» **TASK OBJECTIVE**
After locating the line that holds "You are a computer-use agent. The width", transcribe it and each following line to the end of the records, changing nothing and adding nothing.

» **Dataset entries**
::::::

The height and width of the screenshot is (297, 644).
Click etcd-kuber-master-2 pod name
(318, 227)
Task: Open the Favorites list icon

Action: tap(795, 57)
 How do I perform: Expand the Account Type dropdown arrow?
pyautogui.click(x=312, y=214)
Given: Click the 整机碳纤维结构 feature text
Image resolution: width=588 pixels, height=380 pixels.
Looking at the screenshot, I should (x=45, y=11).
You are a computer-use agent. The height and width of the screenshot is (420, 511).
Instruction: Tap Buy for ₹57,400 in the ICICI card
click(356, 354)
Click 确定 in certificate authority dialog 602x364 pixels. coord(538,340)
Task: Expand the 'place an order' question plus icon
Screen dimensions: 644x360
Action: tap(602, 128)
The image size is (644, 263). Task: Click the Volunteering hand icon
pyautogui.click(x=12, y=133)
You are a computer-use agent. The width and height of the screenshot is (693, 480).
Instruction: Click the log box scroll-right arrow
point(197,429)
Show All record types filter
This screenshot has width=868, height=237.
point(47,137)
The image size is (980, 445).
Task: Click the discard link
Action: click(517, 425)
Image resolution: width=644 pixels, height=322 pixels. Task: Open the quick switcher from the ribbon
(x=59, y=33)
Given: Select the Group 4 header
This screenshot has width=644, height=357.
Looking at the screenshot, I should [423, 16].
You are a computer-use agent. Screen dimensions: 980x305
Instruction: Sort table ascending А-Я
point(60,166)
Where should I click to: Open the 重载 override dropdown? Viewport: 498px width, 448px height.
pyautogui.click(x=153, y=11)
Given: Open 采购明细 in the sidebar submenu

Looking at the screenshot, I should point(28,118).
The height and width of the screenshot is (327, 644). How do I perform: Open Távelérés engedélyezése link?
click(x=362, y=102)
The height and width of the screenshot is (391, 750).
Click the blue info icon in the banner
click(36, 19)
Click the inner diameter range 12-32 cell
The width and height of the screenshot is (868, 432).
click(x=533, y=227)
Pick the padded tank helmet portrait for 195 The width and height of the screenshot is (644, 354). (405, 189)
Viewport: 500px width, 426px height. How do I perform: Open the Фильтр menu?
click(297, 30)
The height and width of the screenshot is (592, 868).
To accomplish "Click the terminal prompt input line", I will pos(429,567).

::::::

» **RESULT OF THIS TASK**
You are a computer-use agent. The width and height of the screenshot is (693, 480).
Instruction: Click the log box scroll-right arrow
point(197,429)
Show All record types filter
This screenshot has width=868, height=237.
point(47,137)
The image size is (980, 445).
Task: Click the discard link
Action: click(517, 425)
Image resolution: width=644 pixels, height=322 pixels. Task: Open the quick switcher from the ribbon
(x=59, y=33)
Given: Select the Group 4 header
This screenshot has width=644, height=357.
Looking at the screenshot, I should [423, 16].
You are a computer-use agent. Screen dimensions: 980x305
Instruction: Sort table ascending А-Я
point(60,166)
Where should I click to: Open the 重载 override dropdown? Viewport: 498px width, 448px height.
pyautogui.click(x=153, y=11)
Given: Open 采购明细 in the sidebar submenu

Looking at the screenshot, I should point(28,118).
The height and width of the screenshot is (327, 644). How do I perform: Open Távelérés engedélyezése link?
click(x=362, y=102)
The height and width of the screenshot is (391, 750).
Click the blue info icon in the banner
click(36, 19)
Click the inner diameter range 12-32 cell
The width and height of the screenshot is (868, 432).
click(x=533, y=227)
Pick the padded tank helmet portrait for 195 The width and height of the screenshot is (644, 354). (405, 189)
Viewport: 500px width, 426px height. How do I perform: Open the Фильтр menu?
click(297, 30)
The height and width of the screenshot is (592, 868).
To accomplish "Click the terminal prompt input line", I will pos(429,567).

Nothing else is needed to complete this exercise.